> **Given instruction**
Render every line of the material below as a Markdown table with the columns "Row" and "Line", numbering the lines in order and omitting blank ones.

> **Records**
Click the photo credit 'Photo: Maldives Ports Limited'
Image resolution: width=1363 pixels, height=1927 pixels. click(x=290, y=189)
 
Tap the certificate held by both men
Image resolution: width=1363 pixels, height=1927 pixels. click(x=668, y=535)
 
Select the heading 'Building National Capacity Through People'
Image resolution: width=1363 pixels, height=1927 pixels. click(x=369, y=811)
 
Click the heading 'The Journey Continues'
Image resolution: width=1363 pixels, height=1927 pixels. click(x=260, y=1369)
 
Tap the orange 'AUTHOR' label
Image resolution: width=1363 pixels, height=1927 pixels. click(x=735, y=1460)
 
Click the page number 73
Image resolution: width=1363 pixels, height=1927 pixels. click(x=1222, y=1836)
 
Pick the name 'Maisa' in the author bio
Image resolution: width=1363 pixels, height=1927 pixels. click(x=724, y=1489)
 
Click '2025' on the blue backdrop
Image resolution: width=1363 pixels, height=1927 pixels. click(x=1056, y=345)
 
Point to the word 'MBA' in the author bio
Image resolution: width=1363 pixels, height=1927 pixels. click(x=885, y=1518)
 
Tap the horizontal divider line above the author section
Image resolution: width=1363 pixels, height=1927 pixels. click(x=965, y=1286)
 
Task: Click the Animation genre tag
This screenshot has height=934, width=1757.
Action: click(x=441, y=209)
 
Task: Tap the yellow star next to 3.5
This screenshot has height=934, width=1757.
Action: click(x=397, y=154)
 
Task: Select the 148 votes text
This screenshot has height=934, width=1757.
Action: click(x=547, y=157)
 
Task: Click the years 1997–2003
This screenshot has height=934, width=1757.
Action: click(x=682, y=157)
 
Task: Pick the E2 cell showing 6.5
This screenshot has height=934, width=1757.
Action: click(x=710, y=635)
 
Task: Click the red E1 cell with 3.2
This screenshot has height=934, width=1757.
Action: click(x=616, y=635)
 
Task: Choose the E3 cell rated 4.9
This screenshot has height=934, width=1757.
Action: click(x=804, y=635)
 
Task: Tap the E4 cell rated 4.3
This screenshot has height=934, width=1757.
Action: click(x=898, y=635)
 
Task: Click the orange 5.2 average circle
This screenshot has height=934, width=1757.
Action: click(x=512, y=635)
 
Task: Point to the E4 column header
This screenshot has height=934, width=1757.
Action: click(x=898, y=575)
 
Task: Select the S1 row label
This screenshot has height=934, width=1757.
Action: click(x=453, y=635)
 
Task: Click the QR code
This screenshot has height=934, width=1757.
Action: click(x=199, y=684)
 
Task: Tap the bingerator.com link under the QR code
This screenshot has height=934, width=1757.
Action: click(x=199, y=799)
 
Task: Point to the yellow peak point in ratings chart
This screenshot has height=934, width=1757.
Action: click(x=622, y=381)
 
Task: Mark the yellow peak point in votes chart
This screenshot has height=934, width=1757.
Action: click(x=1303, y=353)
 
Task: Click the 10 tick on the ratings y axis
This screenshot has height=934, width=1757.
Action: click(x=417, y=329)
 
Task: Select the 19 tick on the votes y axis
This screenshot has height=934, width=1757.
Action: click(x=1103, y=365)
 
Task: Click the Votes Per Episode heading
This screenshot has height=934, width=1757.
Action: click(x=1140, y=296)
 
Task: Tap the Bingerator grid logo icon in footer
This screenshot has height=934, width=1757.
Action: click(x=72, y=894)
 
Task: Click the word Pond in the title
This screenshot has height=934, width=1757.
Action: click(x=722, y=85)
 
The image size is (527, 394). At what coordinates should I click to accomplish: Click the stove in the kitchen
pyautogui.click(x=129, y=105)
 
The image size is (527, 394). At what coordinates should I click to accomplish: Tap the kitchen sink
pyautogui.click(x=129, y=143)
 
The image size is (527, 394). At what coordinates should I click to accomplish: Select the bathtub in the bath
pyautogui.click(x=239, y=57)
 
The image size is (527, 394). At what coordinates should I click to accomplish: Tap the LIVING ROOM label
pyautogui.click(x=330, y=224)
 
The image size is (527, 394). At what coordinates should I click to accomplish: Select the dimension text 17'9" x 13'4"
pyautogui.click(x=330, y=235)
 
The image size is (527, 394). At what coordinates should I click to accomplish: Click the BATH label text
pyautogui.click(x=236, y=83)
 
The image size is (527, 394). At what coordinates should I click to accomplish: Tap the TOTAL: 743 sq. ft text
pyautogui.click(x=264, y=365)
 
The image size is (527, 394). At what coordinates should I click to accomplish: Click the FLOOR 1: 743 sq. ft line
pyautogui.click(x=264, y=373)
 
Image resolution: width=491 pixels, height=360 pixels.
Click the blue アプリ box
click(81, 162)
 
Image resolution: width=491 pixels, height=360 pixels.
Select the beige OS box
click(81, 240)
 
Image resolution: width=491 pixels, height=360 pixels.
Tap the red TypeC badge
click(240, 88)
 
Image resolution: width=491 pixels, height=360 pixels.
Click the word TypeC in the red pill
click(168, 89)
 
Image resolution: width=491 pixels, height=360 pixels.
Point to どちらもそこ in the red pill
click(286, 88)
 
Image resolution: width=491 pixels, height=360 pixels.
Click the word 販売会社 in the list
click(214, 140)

> **Complete answer**
| Row | Line |
|---|---|
| 1 | Click the photo credit 'Photo: Maldives Ports Limited' |
| 2 | Image resolution: width=1363 pixels, height=1927 pixels. click(x=290, y=189) |
| 3 | Tap the certificate held by both men |
| 4 | Image resolution: width=1363 pixels, height=1927 pixels. click(x=668, y=535) |
| 5 | Select the heading 'Building National Capacity Through People' |
| 6 | Image resolution: width=1363 pixels, height=1927 pixels. click(x=369, y=811) |
| 7 | Click the heading 'The Journey Continues' |
| 8 | Image resolution: width=1363 pixels, height=1927 pixels. click(x=260, y=1369) |
| 9 | Tap the orange 'AUTHOR' label |
| 10 | Image resolution: width=1363 pixels, height=1927 pixels. click(x=735, y=1460) |
| 11 | Click the page number 73 |
| 12 | Image resolution: width=1363 pixels, height=1927 pixels. click(x=1222, y=1836) |
| 13 | Pick the name 'Maisa' in the author bio |
| 14 | Image resolution: width=1363 pixels, height=1927 pixels. click(x=724, y=1489) |
| 15 | Click '2025' on the blue backdrop |
| 16 | Image resolution: width=1363 pixels, height=1927 pixels. click(x=1056, y=345) |
| 17 | Point to the word 'MBA' in the author bio |
| 18 | Image resolution: width=1363 pixels, height=1927 pixels. click(x=885, y=1518) |
| 19 | Tap the horizontal divider line above the author section |
| 20 | Image resolution: width=1363 pixels, height=1927 pixels. click(x=965, y=1286) |
| 21 | Task: Click the Animation genre tag |
| 22 | This screenshot has height=934, width=1757. |
| 23 | Action: click(x=441, y=209) |
| 24 | Task: Tap the yellow star next to 3.5 |
| 25 | This screenshot has height=934, width=1757. |
| 26 | Action: click(x=397, y=154) |
| 27 | Task: Select the 148 votes text |
| 28 | This screenshot has height=934, width=1757. |
| 29 | Action: click(x=547, y=157) |
| 30 | Task: Click the years 1997–2003 |
| 31 | This screenshot has height=934, width=1757. |
| 32 | Action: click(x=682, y=157) |
| 33 | Task: Pick the E2 cell showing 6.5 |
| 34 | This screenshot has height=934, width=1757. |
| 35 | Action: click(x=710, y=635) |
| 36 | Task: Click the red E1 cell with 3.2 |
| 37 | This screenshot has height=934, width=1757. |
| 38 | Action: click(x=616, y=635) |
| 39 | Task: Choose the E3 cell rated 4.9 |
| 40 | This screenshot has height=934, width=1757. |
| 41 | Action: click(x=804, y=635) |
| 42 | Task: Tap the E4 cell rated 4.3 |
| 43 | This screenshot has height=934, width=1757. |
| 44 | Action: click(x=898, y=635) |
| 45 | Task: Click the orange 5.2 average circle |
| 46 | This screenshot has height=934, width=1757. |
| 47 | Action: click(x=512, y=635) |
| 48 | Task: Point to the E4 column header |
| 49 | This screenshot has height=934, width=1757. |
| 50 | Action: click(x=898, y=575) |
| 51 | Task: Select the S1 row label |
| 52 | This screenshot has height=934, width=1757. |
| 53 | Action: click(x=453, y=635) |
| 54 | Task: Click the QR code |
| 55 | This screenshot has height=934, width=1757. |
| 56 | Action: click(x=199, y=684) |
| 57 | Task: Tap the bingerator.com link under the QR code |
| 58 | This screenshot has height=934, width=1757. |
| 59 | Action: click(x=199, y=799) |
| 60 | Task: Point to the yellow peak point in ratings chart |
| 61 | This screenshot has height=934, width=1757. |
| 62 | Action: click(x=622, y=381) |
| 63 | Task: Mark the yellow peak point in votes chart |
| 64 | This screenshot has height=934, width=1757. |
| 65 | Action: click(x=1303, y=353) |
| 66 | Task: Click the 10 tick on the ratings y axis |
| 67 | This screenshot has height=934, width=1757. |
| 68 | Action: click(x=417, y=329) |
| 69 | Task: Select the 19 tick on the votes y axis |
| 70 | This screenshot has height=934, width=1757. |
| 71 | Action: click(x=1103, y=365) |
| 72 | Task: Click the Votes Per Episode heading |
| 73 | This screenshot has height=934, width=1757. |
| 74 | Action: click(x=1140, y=296) |
| 75 | Task: Tap the Bingerator grid logo icon in footer |
| 76 | This screenshot has height=934, width=1757. |
| 77 | Action: click(x=72, y=894) |
| 78 | Task: Click the word Pond in the title |
| 79 | This screenshot has height=934, width=1757. |
| 80 | Action: click(x=722, y=85) |
| 81 | The image size is (527, 394). At what coordinates should I click to accomplish: Click the stove in the kitchen |
| 82 | pyautogui.click(x=129, y=105) |
| 83 | The image size is (527, 394). At what coordinates should I click to accomplish: Tap the kitchen sink |
| 84 | pyautogui.click(x=129, y=143) |
| 85 | The image size is (527, 394). At what coordinates should I click to accomplish: Select the bathtub in the bath |
| 86 | pyautogui.click(x=239, y=57) |
| 87 | The image size is (527, 394). At what coordinates should I click to accomplish: Tap the LIVING ROOM label |
| 88 | pyautogui.click(x=330, y=224) |
| 89 | The image size is (527, 394). At what coordinates should I click to accomplish: Select the dimension text 17'9" x 13'4" |
| 90 | pyautogui.click(x=330, y=235) |
| 91 | The image size is (527, 394). At what coordinates should I click to accomplish: Click the BATH label text |
| 92 | pyautogui.click(x=236, y=83) |
| 93 | The image size is (527, 394). At what coordinates should I click to accomplish: Tap the TOTAL: 743 sq. ft text |
| 94 | pyautogui.click(x=264, y=365) |
| 95 | The image size is (527, 394). At what coordinates should I click to accomplish: Click the FLOOR 1: 743 sq. ft line |
| 96 | pyautogui.click(x=264, y=373) |
| 97 | Image resolution: width=491 pixels, height=360 pixels. |
| 98 | Click the blue アプリ box |
| 99 | click(81, 162) |
| 100 | Image resolution: width=491 pixels, height=360 pixels. |
| 101 | Select the beige OS box |
| 102 | click(81, 240) |
| 103 | Image resolution: width=491 pixels, height=360 pixels. |
| 104 | Tap the red TypeC badge |
| 105 | click(240, 88) |
| 106 | Image resolution: width=491 pixels, height=360 pixels. |
| 107 | Click the word TypeC in the red pill |
| 108 | click(168, 89) |
| 109 | Image resolution: width=491 pixels, height=360 pixels. |
| 110 | Point to どちらもそこ in the red pill |
| 111 | click(286, 88) |
| 112 | Image resolution: width=491 pixels, height=360 pixels. |
| 113 | Click the word 販売会社 in the list |
| 114 | click(214, 140) |